Directions
Scan the records below. Report the number of lines containing the word "computer", and nothing more.

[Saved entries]
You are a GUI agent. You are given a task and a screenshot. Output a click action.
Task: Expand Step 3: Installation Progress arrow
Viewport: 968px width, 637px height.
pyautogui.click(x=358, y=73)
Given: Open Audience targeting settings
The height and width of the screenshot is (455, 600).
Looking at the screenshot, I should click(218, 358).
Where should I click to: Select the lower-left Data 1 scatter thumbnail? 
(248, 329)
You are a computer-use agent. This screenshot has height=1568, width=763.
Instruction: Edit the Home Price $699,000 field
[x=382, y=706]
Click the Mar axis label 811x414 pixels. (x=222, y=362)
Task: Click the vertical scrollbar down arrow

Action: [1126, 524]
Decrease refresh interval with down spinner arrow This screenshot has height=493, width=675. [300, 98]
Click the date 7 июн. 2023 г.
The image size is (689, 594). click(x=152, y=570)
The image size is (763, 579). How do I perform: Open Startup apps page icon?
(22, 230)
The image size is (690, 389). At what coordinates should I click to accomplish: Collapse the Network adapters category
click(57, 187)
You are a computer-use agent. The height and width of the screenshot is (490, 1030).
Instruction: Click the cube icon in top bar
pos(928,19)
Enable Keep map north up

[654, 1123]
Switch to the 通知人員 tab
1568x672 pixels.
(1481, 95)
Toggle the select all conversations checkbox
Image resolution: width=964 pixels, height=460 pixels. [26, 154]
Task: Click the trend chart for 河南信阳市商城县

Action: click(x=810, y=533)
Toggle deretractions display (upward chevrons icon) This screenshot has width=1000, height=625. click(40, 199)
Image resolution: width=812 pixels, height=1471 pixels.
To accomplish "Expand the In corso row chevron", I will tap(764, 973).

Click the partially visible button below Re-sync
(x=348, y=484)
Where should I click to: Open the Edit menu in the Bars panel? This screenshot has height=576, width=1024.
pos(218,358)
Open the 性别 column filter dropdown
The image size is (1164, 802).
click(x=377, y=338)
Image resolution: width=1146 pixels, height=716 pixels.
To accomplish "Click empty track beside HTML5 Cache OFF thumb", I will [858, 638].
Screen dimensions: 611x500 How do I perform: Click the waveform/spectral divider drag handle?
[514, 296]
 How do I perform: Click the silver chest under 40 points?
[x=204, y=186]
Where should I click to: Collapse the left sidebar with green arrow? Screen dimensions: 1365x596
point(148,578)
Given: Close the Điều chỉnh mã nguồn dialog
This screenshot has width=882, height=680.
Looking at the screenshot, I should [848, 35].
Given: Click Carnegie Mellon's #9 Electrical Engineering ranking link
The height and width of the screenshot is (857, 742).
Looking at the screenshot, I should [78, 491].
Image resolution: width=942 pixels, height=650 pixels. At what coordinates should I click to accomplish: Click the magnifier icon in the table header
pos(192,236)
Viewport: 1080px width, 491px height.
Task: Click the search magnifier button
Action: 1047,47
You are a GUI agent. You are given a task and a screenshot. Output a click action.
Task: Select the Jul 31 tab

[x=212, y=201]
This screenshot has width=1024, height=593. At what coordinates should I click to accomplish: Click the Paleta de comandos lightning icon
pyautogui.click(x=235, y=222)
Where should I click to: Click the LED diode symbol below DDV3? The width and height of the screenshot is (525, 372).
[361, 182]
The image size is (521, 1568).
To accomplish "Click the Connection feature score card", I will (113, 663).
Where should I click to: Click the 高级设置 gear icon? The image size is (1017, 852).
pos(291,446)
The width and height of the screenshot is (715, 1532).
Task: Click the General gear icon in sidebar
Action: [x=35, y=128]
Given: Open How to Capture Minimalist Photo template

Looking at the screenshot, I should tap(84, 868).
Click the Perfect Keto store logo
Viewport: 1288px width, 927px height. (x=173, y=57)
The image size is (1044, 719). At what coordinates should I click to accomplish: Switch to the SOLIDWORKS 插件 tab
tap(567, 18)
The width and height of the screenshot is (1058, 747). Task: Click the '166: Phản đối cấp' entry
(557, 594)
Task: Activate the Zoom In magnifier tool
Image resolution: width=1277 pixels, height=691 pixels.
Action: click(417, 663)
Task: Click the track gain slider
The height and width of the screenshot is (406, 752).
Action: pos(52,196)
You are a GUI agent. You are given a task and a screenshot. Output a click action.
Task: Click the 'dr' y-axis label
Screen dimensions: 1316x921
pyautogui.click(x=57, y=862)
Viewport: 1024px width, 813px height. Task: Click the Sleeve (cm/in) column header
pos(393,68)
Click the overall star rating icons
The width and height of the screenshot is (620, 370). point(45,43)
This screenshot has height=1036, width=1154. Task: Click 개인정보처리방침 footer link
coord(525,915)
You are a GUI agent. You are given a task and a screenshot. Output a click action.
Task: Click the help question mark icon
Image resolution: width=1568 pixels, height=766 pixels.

Answer to this task
2